● Work order
Report every line of the data that contains the string "should". Case matters.

● Input
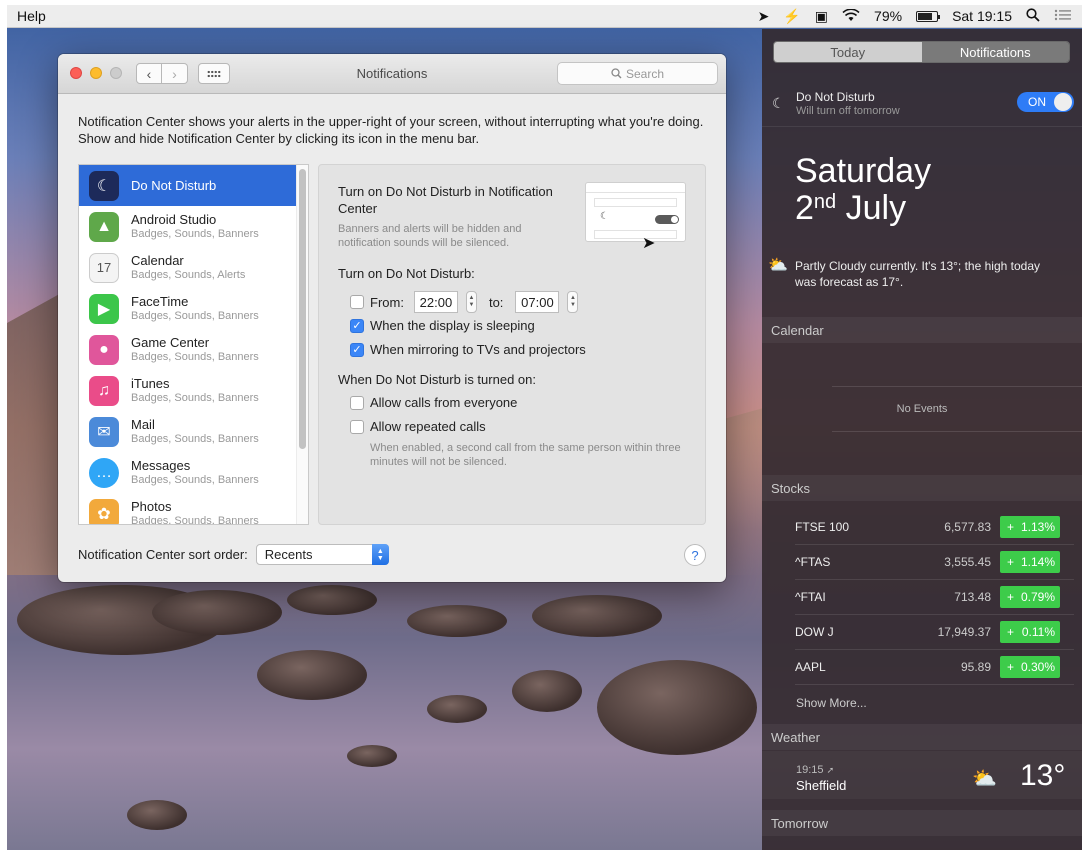 This screenshot has width=1088, height=855. What do you see at coordinates (822, 16) in the screenshot?
I see `sync-icon: ▣` at bounding box center [822, 16].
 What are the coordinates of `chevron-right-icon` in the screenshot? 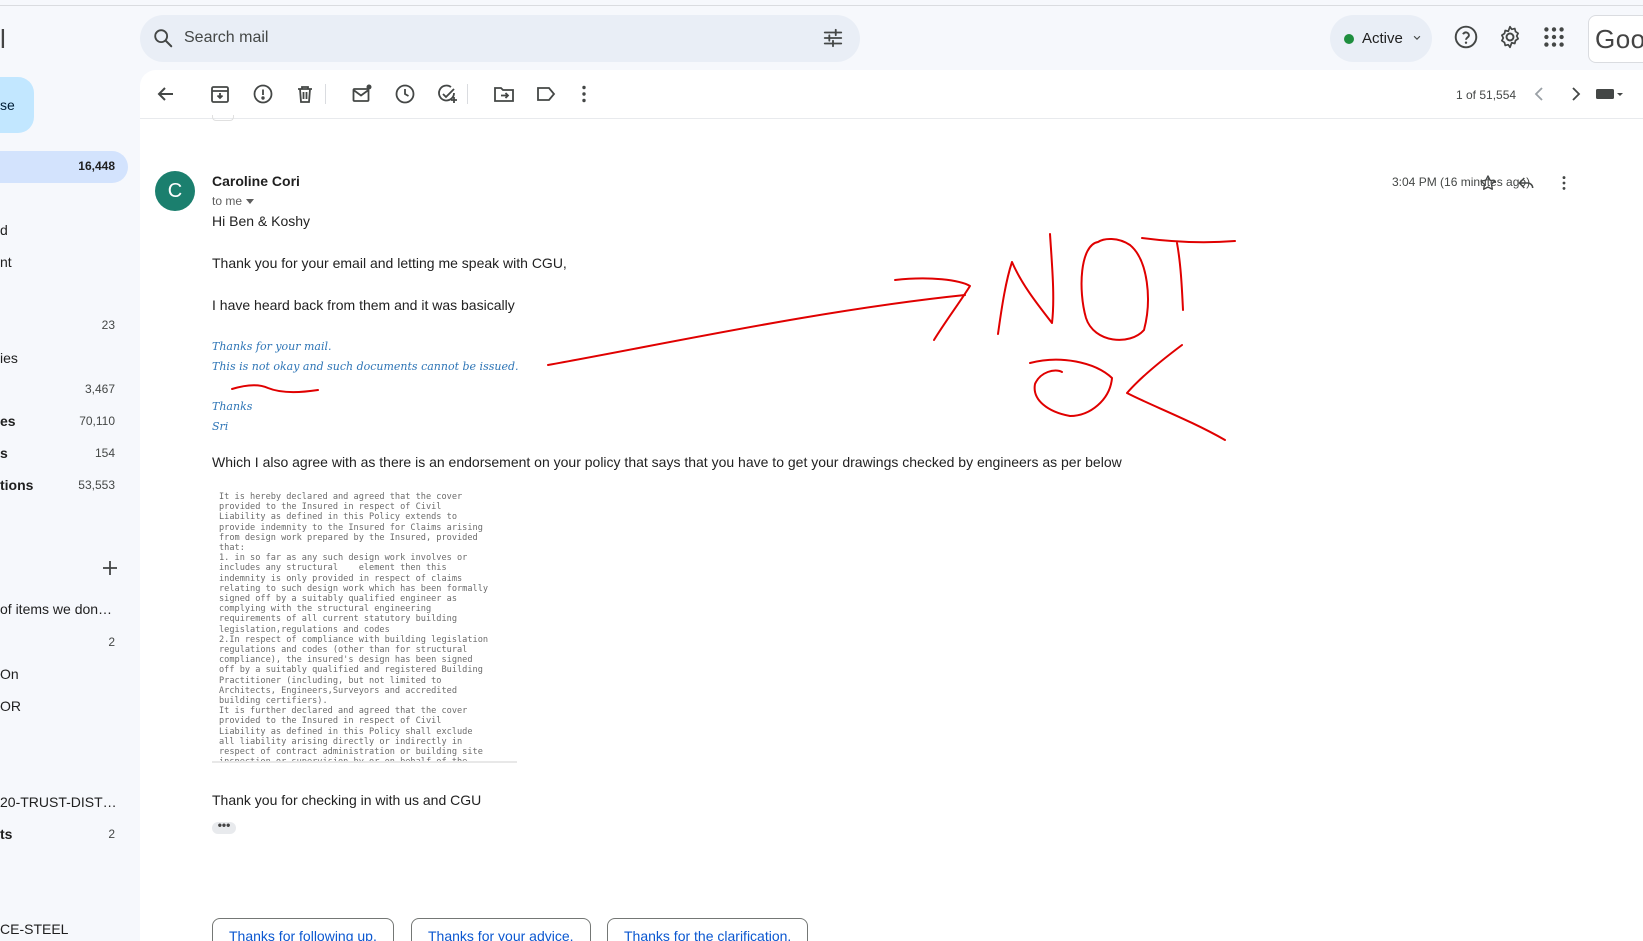 It's located at (1576, 94).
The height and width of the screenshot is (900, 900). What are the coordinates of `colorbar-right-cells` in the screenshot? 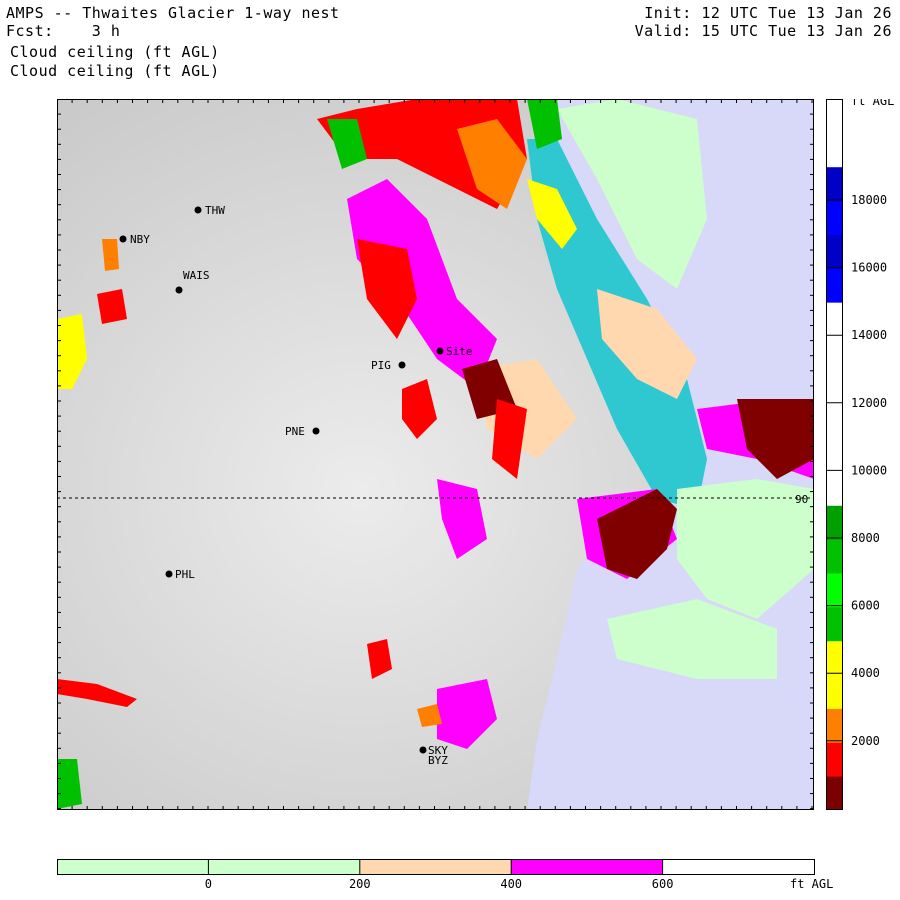 It's located at (834, 454).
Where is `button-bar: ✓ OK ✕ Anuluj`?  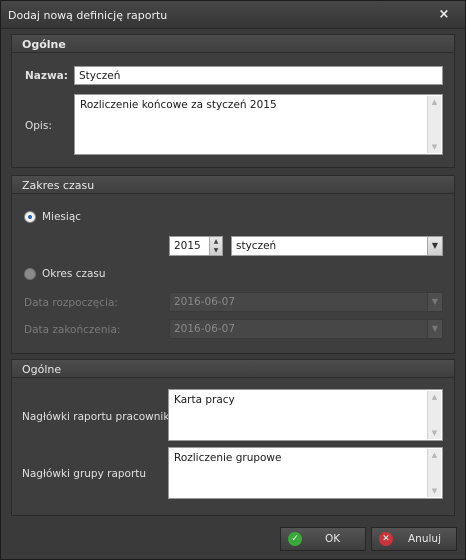 button-bar: ✓ OK ✕ Anuluj is located at coordinates (233, 540).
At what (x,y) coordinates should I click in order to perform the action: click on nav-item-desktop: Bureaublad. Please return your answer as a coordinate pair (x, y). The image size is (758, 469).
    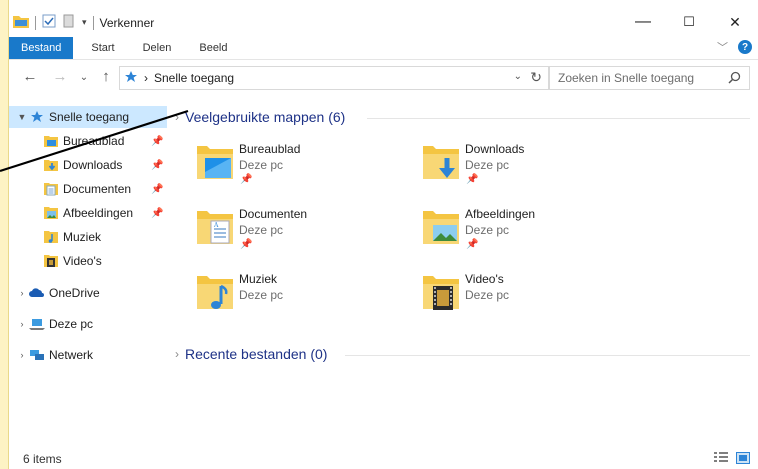
    Looking at the image, I should click on (84, 141).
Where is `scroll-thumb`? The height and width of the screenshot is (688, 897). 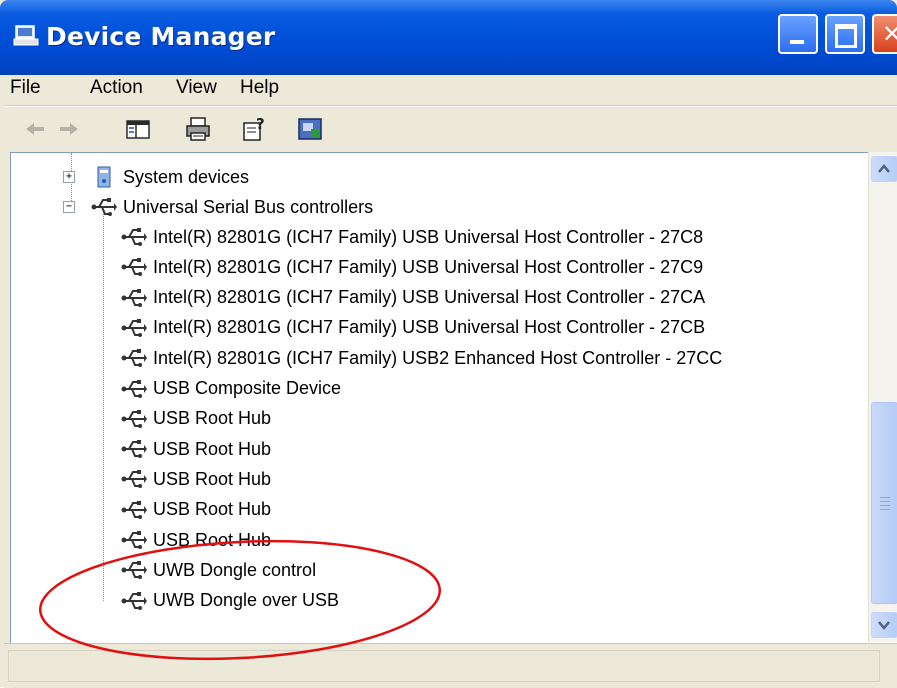 scroll-thumb is located at coordinates (884, 503).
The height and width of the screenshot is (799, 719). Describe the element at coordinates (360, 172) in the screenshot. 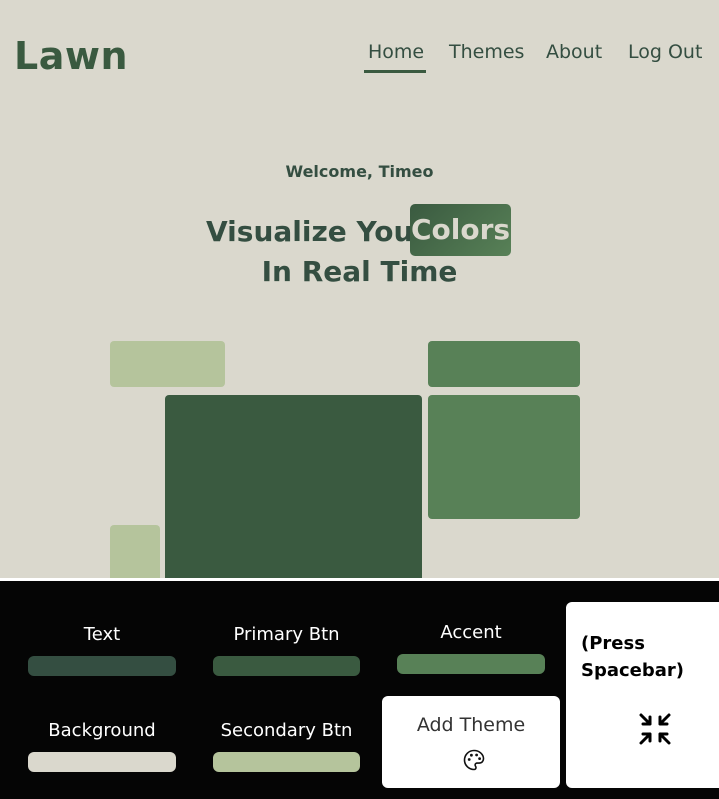

I see `welcome-message: Welcome, Timeo` at that location.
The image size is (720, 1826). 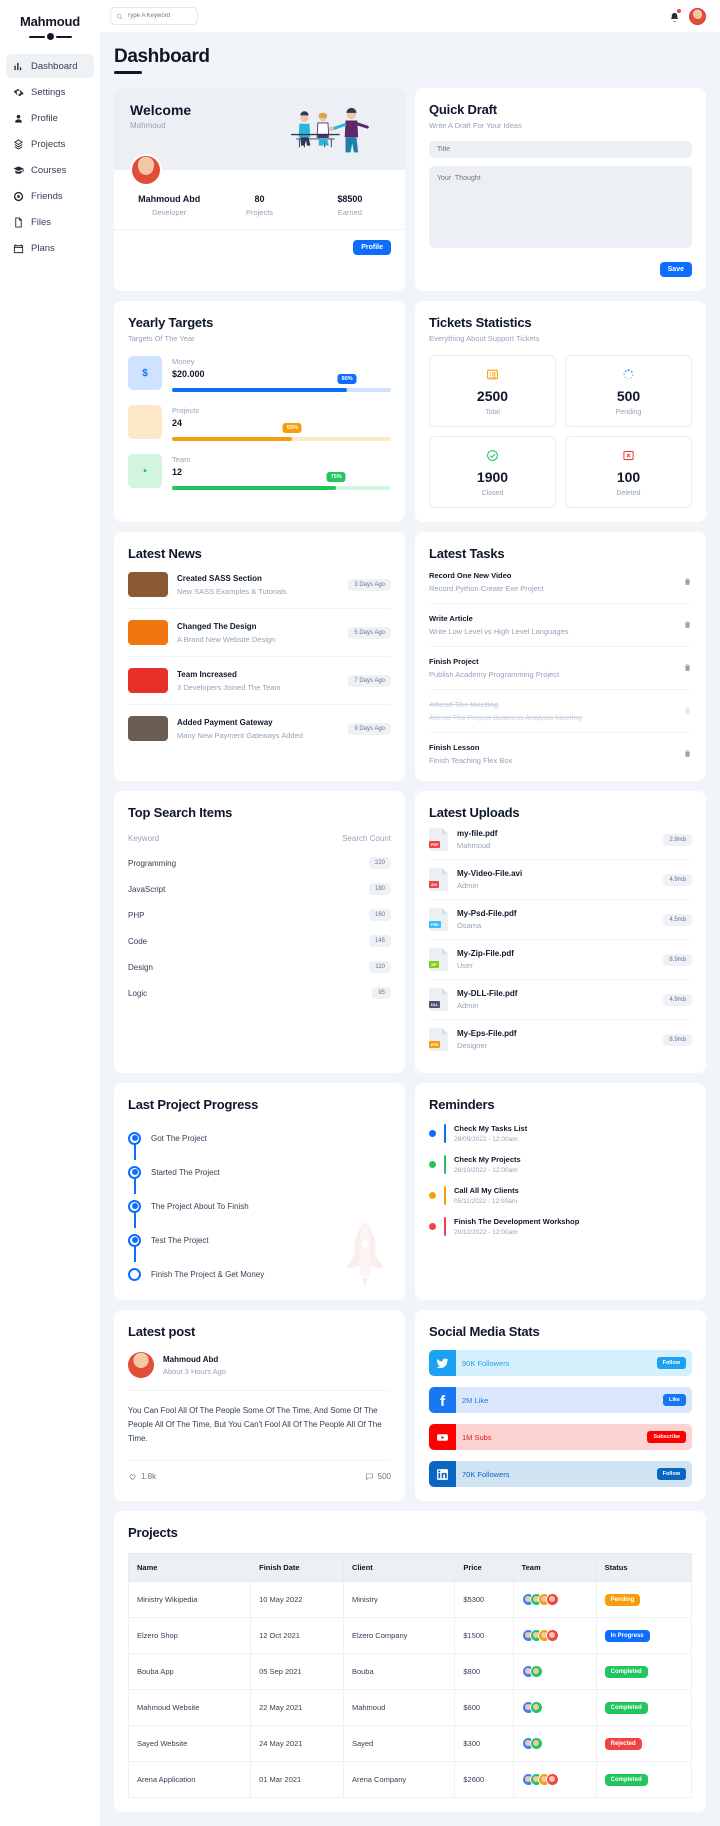 I want to click on table-column-header: Finish Date, so click(x=297, y=1568).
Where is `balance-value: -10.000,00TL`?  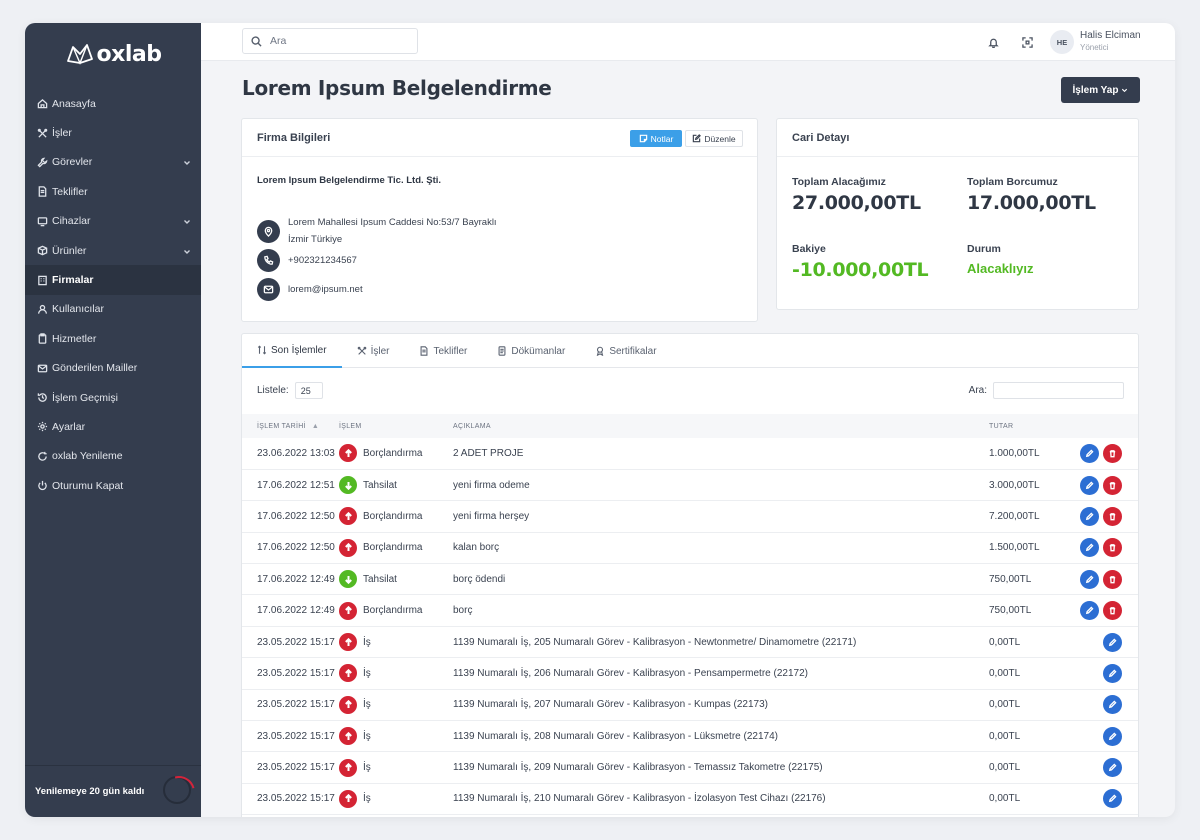 balance-value: -10.000,00TL is located at coordinates (860, 270).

● Written response
At what (x,y) coordinates should I click in order to perform the action: click on nav-item-desktop: Bureaublad. Please return your answer as a coordinate pair (x, y). The image size is (758, 469).
    Looking at the image, I should click on (84, 141).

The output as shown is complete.